La paz en la tierra, profunda aspiración de los
hombres en todo tiempo, no se puede establecer ni asegurar si no se
guarda íntegramente el orden establecido por Dios.
El progreso de las ciencias y los inventos de la
técnica nos manifiestan, ya el maravilloso orden que reina en los
seres vivos y en las fuerzas de la naturaleza, ya la excelencia del
hombre que descubre este orden y crea los medios aptos para
adueñarse de aquellas fuerzas y reducirlas a su servicio.
Pero los progresos científicos y los inventos
técnicos nos muestran, ante todo, la grandeza infinita de Dios,
Creador del universo y del hombre.

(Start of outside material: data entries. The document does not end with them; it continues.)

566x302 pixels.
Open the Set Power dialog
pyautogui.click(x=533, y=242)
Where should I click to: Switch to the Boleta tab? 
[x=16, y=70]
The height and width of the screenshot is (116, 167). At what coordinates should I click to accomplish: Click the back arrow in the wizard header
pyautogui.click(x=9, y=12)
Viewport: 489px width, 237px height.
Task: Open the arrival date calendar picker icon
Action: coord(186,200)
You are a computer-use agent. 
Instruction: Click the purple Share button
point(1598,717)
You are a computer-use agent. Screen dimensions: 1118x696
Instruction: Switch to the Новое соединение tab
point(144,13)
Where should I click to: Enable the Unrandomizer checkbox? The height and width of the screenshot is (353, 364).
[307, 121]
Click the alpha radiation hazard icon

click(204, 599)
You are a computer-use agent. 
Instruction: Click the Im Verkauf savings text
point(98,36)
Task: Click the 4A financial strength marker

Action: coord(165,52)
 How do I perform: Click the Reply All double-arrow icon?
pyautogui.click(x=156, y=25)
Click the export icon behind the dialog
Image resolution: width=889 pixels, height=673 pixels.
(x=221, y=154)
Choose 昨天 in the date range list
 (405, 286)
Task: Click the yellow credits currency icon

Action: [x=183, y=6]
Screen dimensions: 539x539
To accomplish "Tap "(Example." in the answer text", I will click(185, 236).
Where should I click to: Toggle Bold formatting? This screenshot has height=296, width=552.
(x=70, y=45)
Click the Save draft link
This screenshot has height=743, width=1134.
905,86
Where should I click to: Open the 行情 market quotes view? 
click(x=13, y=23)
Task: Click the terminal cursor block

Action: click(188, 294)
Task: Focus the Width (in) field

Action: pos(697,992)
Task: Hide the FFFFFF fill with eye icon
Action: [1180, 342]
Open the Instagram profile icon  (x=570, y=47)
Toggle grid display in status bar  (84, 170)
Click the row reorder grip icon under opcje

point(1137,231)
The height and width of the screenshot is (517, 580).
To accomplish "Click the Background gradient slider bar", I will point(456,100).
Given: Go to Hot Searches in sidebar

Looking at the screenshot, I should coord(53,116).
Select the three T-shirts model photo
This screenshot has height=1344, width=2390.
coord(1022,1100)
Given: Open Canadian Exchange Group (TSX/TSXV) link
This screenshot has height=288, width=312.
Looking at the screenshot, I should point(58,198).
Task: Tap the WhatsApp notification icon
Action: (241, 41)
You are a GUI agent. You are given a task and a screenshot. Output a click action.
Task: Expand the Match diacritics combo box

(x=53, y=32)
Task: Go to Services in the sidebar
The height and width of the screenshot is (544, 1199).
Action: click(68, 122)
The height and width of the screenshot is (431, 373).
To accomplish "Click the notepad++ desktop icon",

Ha creado el universo, derramando
en él los tesoros de su sabiduría y de su bondad, que el Salmista
celebra así: Señor, Señor nuestro, ¡cuán admirable es tu nombre
sobre toda la tierra! (Salmo 8,1) ¡Cuán grandes son tus obras!
Todo lo has hecho con sabiduría (Salmo 103, 24).
También ha creado Dios al hombre inteligente y libre a imagen y
semejanza suya (Génesis 1,26), constituyéndole como señor de todas
las cosas, según exclama el mismo Salmista: Has hecho al hombre un
poco inferior a los ángeles, le has coronado de gloria y honor, y lo
has colocado sobre las obras de tus manos. Todo lo has puesto bajo
sus pies (Salmo 8,5-6).
¡Cómo contrasta, en cambio, con este maravilloso
orden del universo aquel desorden que reina no sólo entre los
individuos, sino también entre los pueblos! Parece como si sus
relaciones no pudieran regirse sino por la fuerza.
Sin embargo, el Creador ha impreso el orden aun
en lo más íntimo de la naturaleza del hombre: orden, que la
conciencia descubre y manda perentoriamente seguir. Los hombres
muestran escrita en sus corazones la obra de la ley, siendo testigo
su propia conciencia. Mas ¿cómo podría ser de otro modo? Todas las
obras de Dios son un reflejo de su sabiduría infinita; reflejo,
tanto más luminoso cuanto más altas se hallan en la escala de las
perfecciones.
Un error, en el que se incurre con bastante
frecuencia, está en el hecho de que muchos piensan que las
relaciones entre los hombres y sus respectivas comunidades políticas
pueden regularse con las mismas leyes propias de las fuerzas y seres
irracionales que constituyen el universo; pero las leyes que regulan
las relaciones humanas son de otro género y han de buscarse allí
donde Dios las ha dejado escritas, esto es, en la naturaleza del
hombre.
Son, en efecto, estas leyes las que indican
claramente cómo los individuos han de regular sus mutuas relaciones
en la convivencia humana; las relaciones de los ciudadanos con la
autoridad pública, dentro de cada comunidad política; las relaciones
entre esas mismas comunidades políticas; finalmente, las relaciones
entre ciudadanos y comunidades políticas de una parte y aquella
comunidad mundial de otra, cuya urgente constitución es hoy tan
reclamada por las exigencias del bien universal.